I feel like the Suns are going to get blown out the water tonight >_>


----------



## MeirToTheWise (Nov 9, 2005)

NBA.com: Coach's Corner: Suns-Nuggets Preview



> *Coach’s Corner: Bill Fitch on Suns-Nuggets
> By Bill Fitch*
> 
> *Tonight on ESPN: Suns at Nuggets (9 ET)*
> ...


----------



## Dissonance (Jul 21, 2004)

MeirToTheWise said:


> I feel like the Suns are going to get blown out the water tonight >_>


Eh, I don't know. They were one of the couple teams I wanted the Suns to face in the first before the sort of downward spiral. They've never really matched up against us that well over the years. But now that I said this, since they've also been struggling as of late, they'll probably snap out of it against us.


----------



## Seuss (Aug 19, 2005)

Raja will probably be guarding Camby, and Shaq on Carmelo.


This game will be very interesting, the Nuggets guard the pick-n-roll pretty well. They love to trap Nash. But Steve saw that trap last night against the Blazers, so I think they'll be ready. Tonight we'll need some more output from Shaq, which he should be able to do. Minus Camby, they are pretty weak in the interior defense.

◆ **About this exercise**: Pick up the forum thread about the Suns-Nuggets game after its final sentence and continue writing it.

◆ **Information provided**:
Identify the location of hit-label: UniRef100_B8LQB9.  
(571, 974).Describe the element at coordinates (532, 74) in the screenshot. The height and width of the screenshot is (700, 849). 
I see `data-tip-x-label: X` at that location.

◆ **Answer to this task**:
----------



## MeirToTheWise (Nov 9, 2005)

Seuss said:


> Raja will probably be guarding Camby, and Shaq on Carmelo.


You're forgetting that Nash will guard Martin as well ^_^


----------



## 604flat_line (May 26, 2006)

Suns via murder/blowout

114 - 92


----------



## Kekai (Jan 12, 2005)

Gonna be an interesting game. Too bad I have to work and miss it. ****.


----------



## Basel (Mar 31, 2005)

I'm glad this game is on ESPN. It should be a hell of a game.


----------



## Kekai (Jan 12, 2005)

I thought you hated the suns basel? Or are you just hoping to see us get beat..lol


----------



## Dissonance (Jul 21, 2004)

Kekai said:


> I thought you hated the suns basel? Or *are you just hoping to see us get beat*..lol


He always is


----------



## Sliccat (Oct 16, 2004)

This will be good. As bell can only guard Iverson or Anthony, one of them should do really well, but the Nuggets are the most vulnerable team to Shaq in the west. It should be a really high scoring game, but losing Marion at the 4 takes away from the worst mismatch (him against camby) the suns had, s I'll go with the nuggets.

They should put Bell on Iverson. Hill can't guard anthony, but he can do alot better on him than Nash or Hill can do on AI.


----------



## Dissonance (Jul 21, 2004)

Suns up 36-32 at the end of 1. Shooting 63%. Denver only shooting 46% surprisingly. 

Hill has 9 pts. 

Nash has 7 assists already too.


----------



## atmacfan (May 28, 2003)

why do we turn the ball over so damn much? really pissing me off


----------



## Sliccat (Oct 16, 2004)

Nice run by denver... this game is ridiculous, nobody plays any defense at all.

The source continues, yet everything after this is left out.